To do: Look through the listing and report every line that has "Close" in it.
The records Start Marker
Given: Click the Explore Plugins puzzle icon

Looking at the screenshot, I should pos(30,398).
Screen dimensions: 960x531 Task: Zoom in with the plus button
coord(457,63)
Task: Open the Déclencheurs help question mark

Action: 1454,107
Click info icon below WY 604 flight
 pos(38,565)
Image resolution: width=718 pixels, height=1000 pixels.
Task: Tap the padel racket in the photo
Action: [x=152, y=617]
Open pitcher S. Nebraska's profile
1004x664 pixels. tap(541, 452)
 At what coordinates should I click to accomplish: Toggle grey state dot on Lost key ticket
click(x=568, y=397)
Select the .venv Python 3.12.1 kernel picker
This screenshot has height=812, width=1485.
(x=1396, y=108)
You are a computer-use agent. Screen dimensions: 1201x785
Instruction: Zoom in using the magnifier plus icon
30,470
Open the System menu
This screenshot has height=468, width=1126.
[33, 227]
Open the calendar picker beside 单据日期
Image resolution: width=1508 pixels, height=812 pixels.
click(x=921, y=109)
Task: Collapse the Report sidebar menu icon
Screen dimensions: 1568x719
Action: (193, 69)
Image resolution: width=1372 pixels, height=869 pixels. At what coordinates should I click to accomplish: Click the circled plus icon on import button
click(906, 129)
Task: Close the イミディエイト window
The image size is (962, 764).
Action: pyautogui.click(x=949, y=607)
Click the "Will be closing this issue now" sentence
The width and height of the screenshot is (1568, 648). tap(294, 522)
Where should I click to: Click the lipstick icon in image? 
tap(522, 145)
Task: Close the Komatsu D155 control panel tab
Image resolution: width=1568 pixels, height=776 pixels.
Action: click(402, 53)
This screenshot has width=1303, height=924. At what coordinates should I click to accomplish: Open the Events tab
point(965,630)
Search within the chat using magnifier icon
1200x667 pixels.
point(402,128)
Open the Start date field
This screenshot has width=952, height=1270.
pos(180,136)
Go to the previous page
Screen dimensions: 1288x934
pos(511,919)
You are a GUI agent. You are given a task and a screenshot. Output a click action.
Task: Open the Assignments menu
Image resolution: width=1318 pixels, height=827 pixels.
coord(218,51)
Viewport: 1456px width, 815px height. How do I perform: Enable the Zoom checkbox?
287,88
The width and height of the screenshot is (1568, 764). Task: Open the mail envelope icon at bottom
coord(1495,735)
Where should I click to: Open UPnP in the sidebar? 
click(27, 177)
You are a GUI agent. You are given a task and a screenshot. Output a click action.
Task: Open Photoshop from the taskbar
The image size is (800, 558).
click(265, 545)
The records End Marker
Reply:
Task: Close the イミディエイト window
Task: Close the Komatsu D155 control panel tab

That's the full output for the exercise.